4 Haziran 2015 Perşembe

Haziran, çocukluğum ve olağan şeyler


Haziran ayına da güzel havalarla hızlı bir giriş yaptık. Çabuk geçiyor bazen zaman ama bazen de geçmek bilmediği bir gerçek. Haziran'a varabildiğimiz için seviniyorum. Artık yaza doğru ilerliyoruz. Burada havalar ısındıkça bahçeye atıyoruz kendimizi, hep böyle güzel gitsin deyip duruyoruz. Ev-iş arası mekik dokusak da havaların iyi olması bizi de iyi ediyor.


Fotoğrafları annem albümden çekip göndermişti. Üstteki oğlan çocuğu gibi olan fotoğraf aklıma takılmıştı onu ararken birkaç tane de ekstradan yollamış. O kepçe kulaklı, kırmızı kurdelalı halimi seviyorum. Bir de bu ikinci fotoğraftaki bebeğim Aliş'le olan fotoğrafı seviyorum. Bu vesileyle blogdan arkadaşım Deep'in mimi'ni de yanıtlayayım dedim. Ne de olsa geçmişe dair yazılar yazmak ayrıca hoşuma giden bir durum.

========

[Kısa alıştırma 1] Aşağıdaki satırlarda "Select Bağımsız Adaylar" ifadesinin geçtiği satırdan başlayıp satırların sonuna kadar olan kısmı hiç değiştirmeden alıntılar mısın? Resimleri cevaba katma.

========

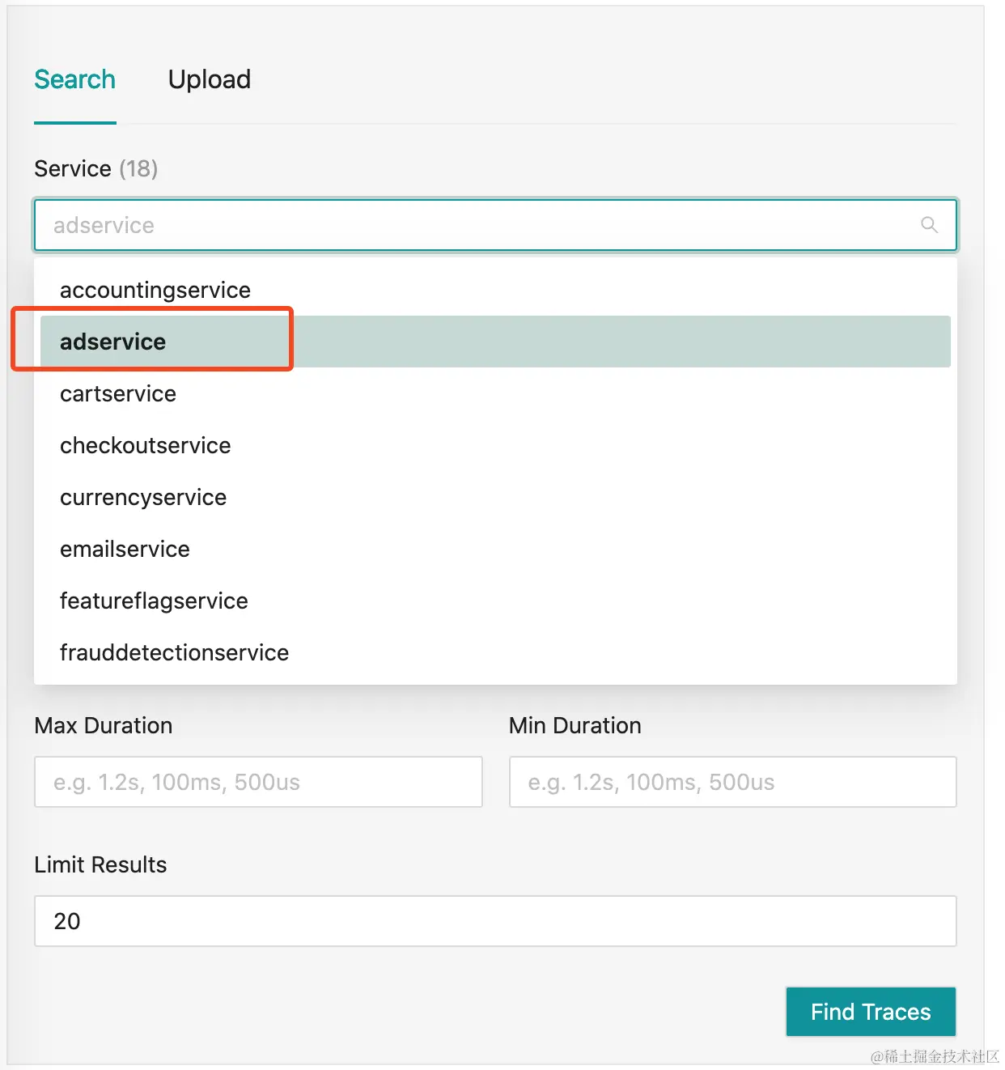Focus the Min Duration input field
This screenshot has height=1070, width=1005.
[732, 782]
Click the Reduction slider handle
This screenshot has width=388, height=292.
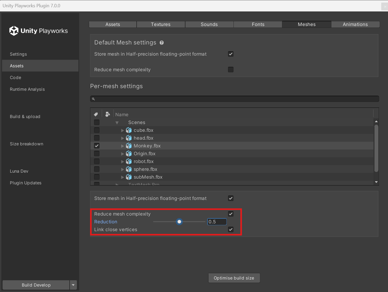coord(179,222)
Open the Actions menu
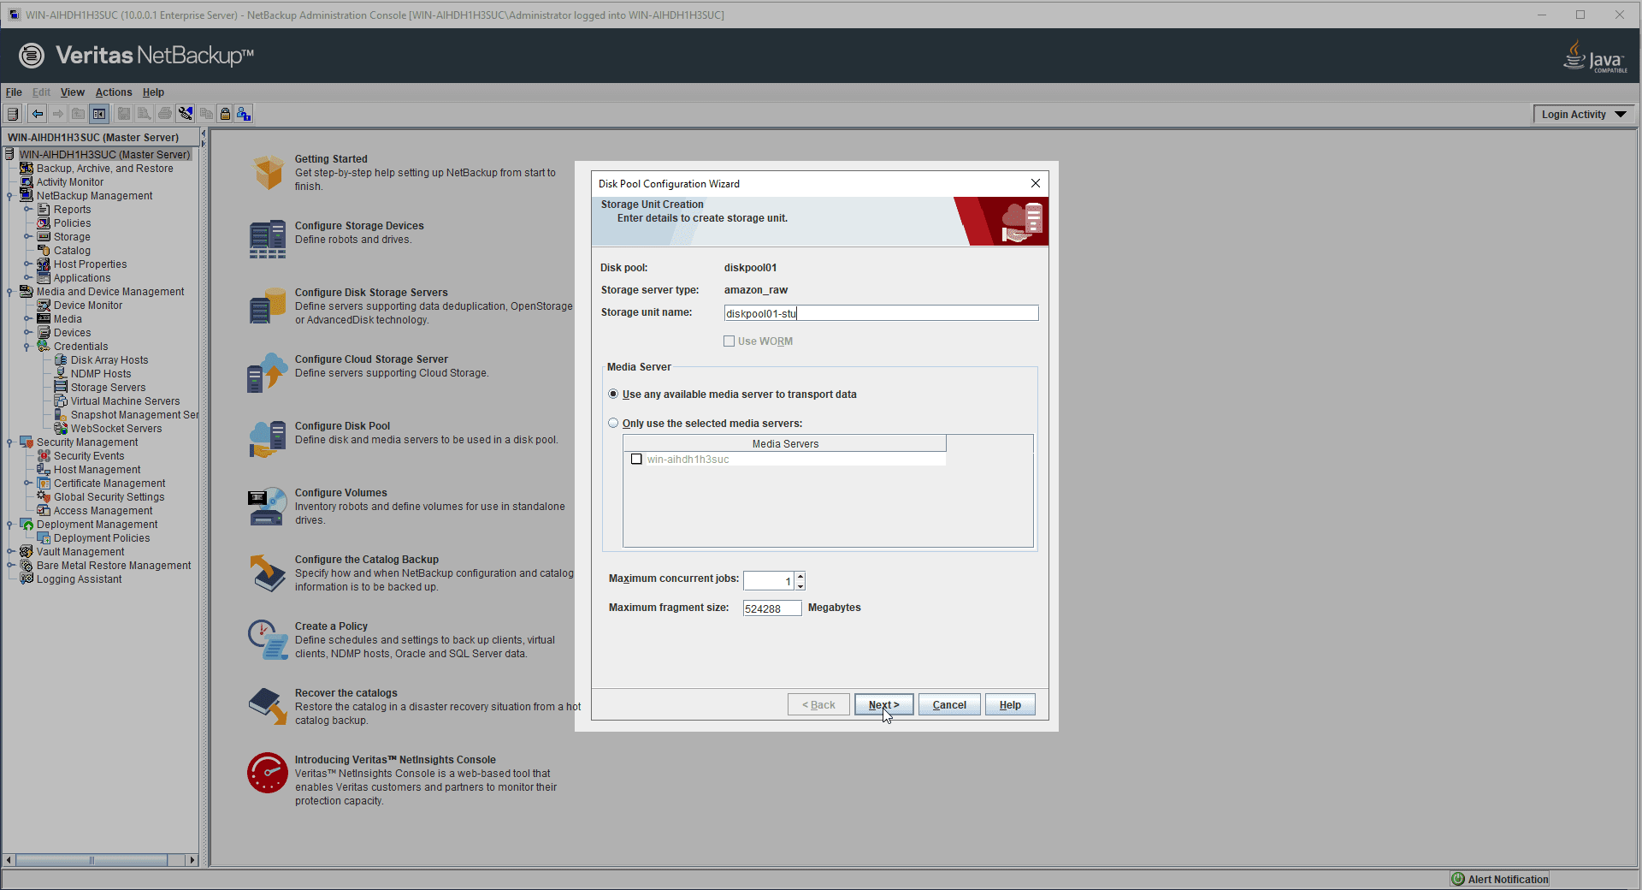The height and width of the screenshot is (890, 1642). 114,92

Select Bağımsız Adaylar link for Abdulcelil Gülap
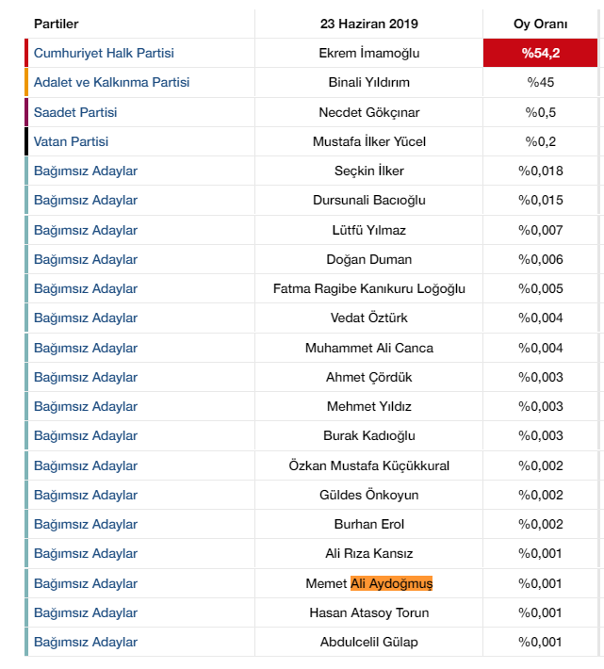click(86, 642)
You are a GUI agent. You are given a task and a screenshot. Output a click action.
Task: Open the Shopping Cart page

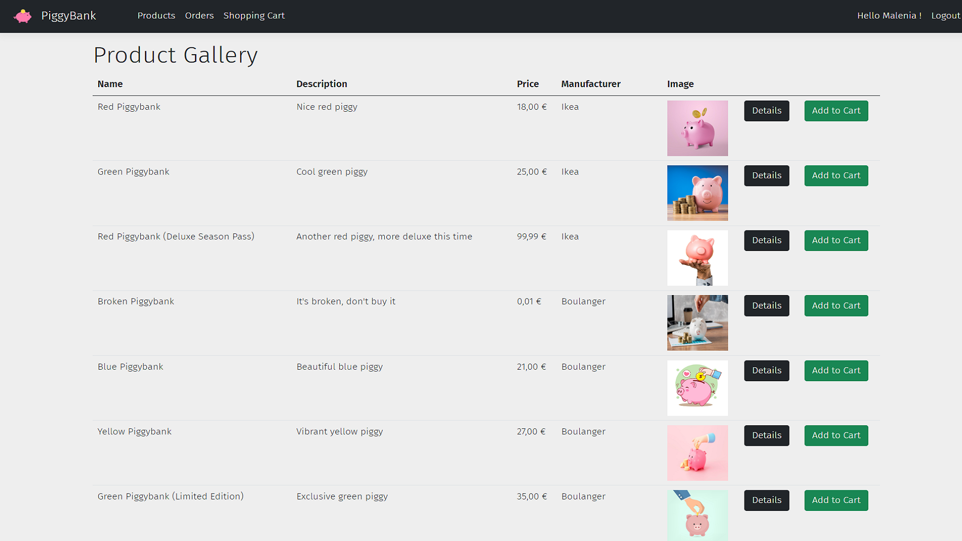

========

[Kısa alıştırma 2] Haziran yazısında fotoğrafları albümden çekip gönderen kim?

[Doğru çıktı 1]
Select Bağımsız Adaylar link for Abdulcelil Gülap
click(86, 642)
You are a GUI agent. You are given a task and a screenshot. Output a click action.
Task: Open the Shopping Cart page

[Doğru çıktı 2] Yazarın annesi.